* [Task requirements]
Using the records below, transcribe word for word the stretch from the line that contains "Given: Open Settings section" through the line that contains "You are a GUI", both end lines included, and nothing else.

_ _ _ _ _

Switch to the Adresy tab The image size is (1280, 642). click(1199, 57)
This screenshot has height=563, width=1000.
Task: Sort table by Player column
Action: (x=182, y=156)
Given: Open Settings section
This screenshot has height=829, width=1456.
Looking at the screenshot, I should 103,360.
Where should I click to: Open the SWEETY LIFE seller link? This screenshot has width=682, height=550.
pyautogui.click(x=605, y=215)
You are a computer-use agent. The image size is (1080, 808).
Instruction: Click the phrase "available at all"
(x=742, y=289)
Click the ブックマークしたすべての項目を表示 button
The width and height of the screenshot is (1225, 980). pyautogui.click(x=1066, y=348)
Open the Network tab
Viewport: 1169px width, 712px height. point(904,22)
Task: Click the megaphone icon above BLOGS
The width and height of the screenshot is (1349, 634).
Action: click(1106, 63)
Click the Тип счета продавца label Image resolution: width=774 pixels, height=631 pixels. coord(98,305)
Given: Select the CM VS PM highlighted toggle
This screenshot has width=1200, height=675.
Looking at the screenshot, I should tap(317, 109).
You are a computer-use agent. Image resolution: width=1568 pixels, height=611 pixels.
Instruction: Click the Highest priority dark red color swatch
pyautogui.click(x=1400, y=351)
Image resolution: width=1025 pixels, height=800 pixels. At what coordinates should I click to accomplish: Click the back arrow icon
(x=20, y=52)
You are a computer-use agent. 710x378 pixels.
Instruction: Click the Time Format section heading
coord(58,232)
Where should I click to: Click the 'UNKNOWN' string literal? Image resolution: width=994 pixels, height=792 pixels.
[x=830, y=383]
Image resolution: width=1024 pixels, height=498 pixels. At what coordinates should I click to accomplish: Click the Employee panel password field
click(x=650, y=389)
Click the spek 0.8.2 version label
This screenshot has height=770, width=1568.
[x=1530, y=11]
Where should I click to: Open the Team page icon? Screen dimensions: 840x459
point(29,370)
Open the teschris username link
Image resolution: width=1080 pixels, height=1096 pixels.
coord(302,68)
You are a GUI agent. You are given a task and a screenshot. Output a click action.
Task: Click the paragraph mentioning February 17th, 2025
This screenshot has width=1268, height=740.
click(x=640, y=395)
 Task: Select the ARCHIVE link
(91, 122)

_ _ _ _ _

* [Output of the task]
Given: Open Settings section
This screenshot has height=829, width=1456.
Looking at the screenshot, I should 103,360.
Where should I click to: Open the SWEETY LIFE seller link? This screenshot has width=682, height=550.
pyautogui.click(x=605, y=215)
You are a computer-use agent. The image size is (1080, 808).
Instruction: Click the phrase "available at all"
(x=742, y=289)
Click the ブックマークしたすべての項目を表示 button
The width and height of the screenshot is (1225, 980). pyautogui.click(x=1066, y=348)
Open the Network tab
Viewport: 1169px width, 712px height. point(904,22)
Task: Click the megaphone icon above BLOGS
The width and height of the screenshot is (1349, 634).
Action: click(1106, 63)
Click the Тип счета продавца label Image resolution: width=774 pixels, height=631 pixels. coord(98,305)
Given: Select the CM VS PM highlighted toggle
This screenshot has width=1200, height=675.
Looking at the screenshot, I should tap(317, 109).
You are a computer-use agent. Image resolution: width=1568 pixels, height=611 pixels.
Instruction: Click the Highest priority dark red color swatch
pyautogui.click(x=1400, y=351)
Image resolution: width=1025 pixels, height=800 pixels. At what coordinates should I click to accomplish: Click the back arrow icon
(x=20, y=52)
You are a computer-use agent. 710x378 pixels.
Instruction: Click the Time Format section heading
coord(58,232)
Where should I click to: Click the 'UNKNOWN' string literal? Image resolution: width=994 pixels, height=792 pixels.
[x=830, y=383]
Image resolution: width=1024 pixels, height=498 pixels. At what coordinates should I click to accomplish: Click the Employee panel password field
click(x=650, y=389)
Click the spek 0.8.2 version label
This screenshot has height=770, width=1568.
[x=1530, y=11]
Where should I click to: Open the Team page icon? Screen dimensions: 840x459
point(29,370)
Open the teschris username link
Image resolution: width=1080 pixels, height=1096 pixels.
coord(302,68)
You are a GUI agent. You are given a task and a screenshot. Output a click action.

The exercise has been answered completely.